● Task directions: Write out every line of the entries below word for word, leaving the pictures out.

● Available records:
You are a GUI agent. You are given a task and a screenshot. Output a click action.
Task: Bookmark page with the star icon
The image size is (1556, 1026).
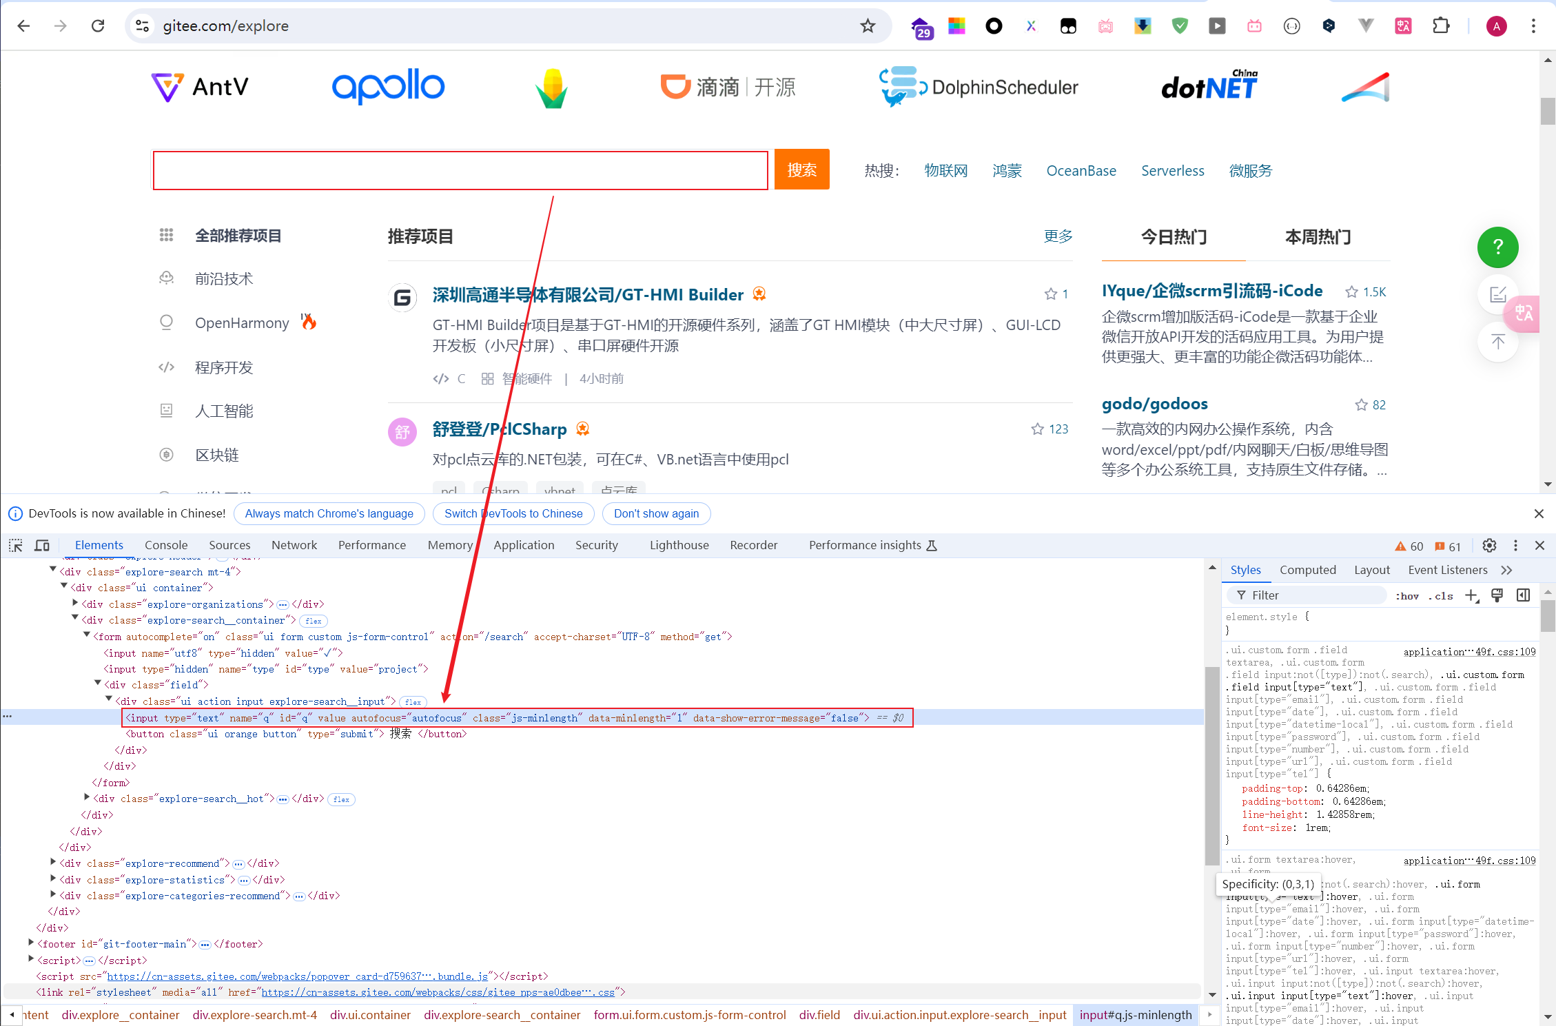click(868, 26)
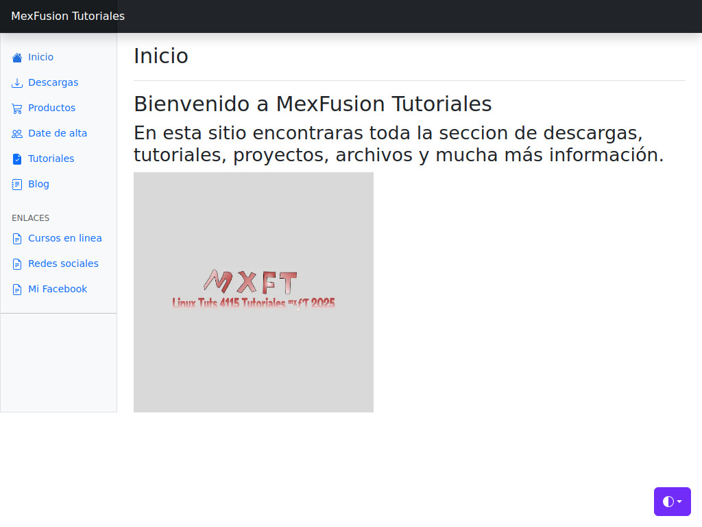Click the file icon beside Cursos en linea
The image size is (702, 527).
click(x=16, y=238)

● Response to this task:
You are a GUI agent. You are given a task and a screenshot. Output a click action.
Task: Bookmark page with the star icon
The image size is (1556, 1026).
click(868, 26)
Click the file icon beside Cursos en linea
The image size is (702, 527).
click(x=16, y=238)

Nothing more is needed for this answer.